Describe Px record analysis in aftercare?
- Need to know what has previously occurred or what lenses they have worn
- Cannot make a decision about px compliance w/o:
o Previous clinical findings
o Past px behavioural concerns -> previously good but this time they have not been as good - Need to appreciate what previous CLs have been tried/tested/not worked
- Confirms which Rx & CL type is currently worn
- Makes the over-Rx process simpler
- Comparing current fit to previous recorded
- What were previous ocular health gradings?
o Have things changed or remained stable?
o Allows comparison to baseline - Difference in approach for:
o 1st offender vs repeat offender - Helps form a more appropriate px-centred management plan more personable – not making any judgements
- Prevents us from looking under-prepared/unprofessional
RARELY MAKE A CLINICAL DECISION BASED ON A SINGLE CONSULTATION
What are the important Q’s to ask in H&S in aftercare?

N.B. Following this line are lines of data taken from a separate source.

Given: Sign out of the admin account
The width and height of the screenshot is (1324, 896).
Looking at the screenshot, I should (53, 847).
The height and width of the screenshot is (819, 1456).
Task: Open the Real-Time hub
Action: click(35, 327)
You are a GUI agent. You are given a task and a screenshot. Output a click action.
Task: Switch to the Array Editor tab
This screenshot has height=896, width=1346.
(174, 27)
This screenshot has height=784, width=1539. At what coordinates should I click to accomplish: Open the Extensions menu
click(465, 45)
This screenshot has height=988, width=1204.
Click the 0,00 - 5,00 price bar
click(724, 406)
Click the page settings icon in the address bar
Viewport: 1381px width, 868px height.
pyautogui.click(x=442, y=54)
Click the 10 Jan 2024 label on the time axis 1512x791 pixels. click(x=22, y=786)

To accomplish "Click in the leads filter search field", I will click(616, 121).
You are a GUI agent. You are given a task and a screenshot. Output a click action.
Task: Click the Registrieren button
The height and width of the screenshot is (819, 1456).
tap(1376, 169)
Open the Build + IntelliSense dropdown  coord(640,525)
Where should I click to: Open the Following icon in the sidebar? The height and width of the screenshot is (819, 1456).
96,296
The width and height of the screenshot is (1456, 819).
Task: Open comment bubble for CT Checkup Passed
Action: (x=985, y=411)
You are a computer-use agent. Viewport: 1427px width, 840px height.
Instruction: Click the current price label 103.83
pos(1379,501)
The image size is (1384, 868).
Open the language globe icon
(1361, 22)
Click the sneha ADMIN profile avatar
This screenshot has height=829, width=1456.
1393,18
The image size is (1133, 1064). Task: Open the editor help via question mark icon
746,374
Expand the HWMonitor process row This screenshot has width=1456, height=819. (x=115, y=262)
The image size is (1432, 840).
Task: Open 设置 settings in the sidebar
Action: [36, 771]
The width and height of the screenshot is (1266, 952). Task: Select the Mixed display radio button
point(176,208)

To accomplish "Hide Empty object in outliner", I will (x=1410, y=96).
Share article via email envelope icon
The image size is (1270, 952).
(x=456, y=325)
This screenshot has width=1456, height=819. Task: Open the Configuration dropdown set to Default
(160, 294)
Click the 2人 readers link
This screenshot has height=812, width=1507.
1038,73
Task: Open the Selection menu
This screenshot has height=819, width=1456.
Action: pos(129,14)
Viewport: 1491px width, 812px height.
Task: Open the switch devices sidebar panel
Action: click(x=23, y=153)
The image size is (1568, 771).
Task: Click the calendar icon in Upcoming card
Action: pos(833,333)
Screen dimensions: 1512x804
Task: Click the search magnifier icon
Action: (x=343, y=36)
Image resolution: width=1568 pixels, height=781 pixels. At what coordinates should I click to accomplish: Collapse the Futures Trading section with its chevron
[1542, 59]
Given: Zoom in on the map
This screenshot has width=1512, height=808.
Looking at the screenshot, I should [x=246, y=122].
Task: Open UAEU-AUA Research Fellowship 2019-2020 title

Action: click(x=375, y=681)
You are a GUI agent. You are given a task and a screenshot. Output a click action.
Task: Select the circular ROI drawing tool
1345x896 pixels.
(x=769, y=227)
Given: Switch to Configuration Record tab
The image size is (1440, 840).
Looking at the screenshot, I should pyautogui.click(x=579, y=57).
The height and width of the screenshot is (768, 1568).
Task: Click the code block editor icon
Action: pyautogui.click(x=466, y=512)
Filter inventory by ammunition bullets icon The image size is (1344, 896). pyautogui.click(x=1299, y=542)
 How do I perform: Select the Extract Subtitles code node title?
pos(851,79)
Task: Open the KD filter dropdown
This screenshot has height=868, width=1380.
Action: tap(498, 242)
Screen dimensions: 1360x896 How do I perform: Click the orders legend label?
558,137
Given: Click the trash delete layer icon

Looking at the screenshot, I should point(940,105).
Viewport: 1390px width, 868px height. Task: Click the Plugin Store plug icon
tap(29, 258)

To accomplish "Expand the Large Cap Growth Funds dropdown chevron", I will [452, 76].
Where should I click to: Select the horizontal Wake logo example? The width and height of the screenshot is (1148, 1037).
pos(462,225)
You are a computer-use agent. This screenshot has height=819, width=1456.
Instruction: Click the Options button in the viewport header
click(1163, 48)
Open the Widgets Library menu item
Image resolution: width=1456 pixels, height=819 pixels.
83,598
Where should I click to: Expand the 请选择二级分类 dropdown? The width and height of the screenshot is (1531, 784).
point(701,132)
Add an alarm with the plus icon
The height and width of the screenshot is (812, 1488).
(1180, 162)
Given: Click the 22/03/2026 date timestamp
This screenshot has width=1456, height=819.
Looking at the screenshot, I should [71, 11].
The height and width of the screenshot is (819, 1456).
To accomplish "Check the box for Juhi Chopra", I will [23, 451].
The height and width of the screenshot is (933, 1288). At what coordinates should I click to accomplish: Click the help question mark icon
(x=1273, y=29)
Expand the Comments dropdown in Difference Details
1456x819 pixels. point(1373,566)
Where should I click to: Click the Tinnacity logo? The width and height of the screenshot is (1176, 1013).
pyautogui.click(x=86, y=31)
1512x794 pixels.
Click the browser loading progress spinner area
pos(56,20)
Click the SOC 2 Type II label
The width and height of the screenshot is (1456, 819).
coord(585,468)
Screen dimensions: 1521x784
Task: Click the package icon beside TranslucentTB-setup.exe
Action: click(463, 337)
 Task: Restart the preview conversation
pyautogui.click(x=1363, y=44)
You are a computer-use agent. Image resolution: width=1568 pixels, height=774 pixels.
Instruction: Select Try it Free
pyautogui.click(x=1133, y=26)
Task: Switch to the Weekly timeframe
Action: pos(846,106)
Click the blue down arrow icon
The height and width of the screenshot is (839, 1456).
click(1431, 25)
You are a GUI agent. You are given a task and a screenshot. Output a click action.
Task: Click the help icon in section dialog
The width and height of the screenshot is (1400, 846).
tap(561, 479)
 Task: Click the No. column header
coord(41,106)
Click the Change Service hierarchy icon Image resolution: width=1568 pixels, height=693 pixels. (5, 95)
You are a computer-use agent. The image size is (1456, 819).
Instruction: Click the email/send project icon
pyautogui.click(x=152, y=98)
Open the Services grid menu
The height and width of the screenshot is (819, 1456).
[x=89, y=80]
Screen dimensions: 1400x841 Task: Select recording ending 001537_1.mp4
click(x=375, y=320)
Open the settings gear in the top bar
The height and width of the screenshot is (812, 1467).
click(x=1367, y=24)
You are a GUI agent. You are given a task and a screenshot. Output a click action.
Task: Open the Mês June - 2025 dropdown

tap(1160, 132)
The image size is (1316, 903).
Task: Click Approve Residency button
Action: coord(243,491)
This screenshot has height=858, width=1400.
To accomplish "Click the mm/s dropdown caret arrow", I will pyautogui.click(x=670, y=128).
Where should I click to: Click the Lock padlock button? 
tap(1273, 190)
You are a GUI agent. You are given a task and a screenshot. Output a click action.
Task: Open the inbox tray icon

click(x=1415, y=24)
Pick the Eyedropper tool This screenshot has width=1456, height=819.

- What time do you normally put your lenses in at? And what time do you take them out at?
- Can you show me what you would do when removing your lenses at end of day?
- How old are your current lenses?
- How far into the month are these lenses?
o If they do not know, shows they’re not keeping on top of it - It’s quite common for folk to overlook, CL removal when napping or after a night out, is this something you have done? How often, roughly, has that happened?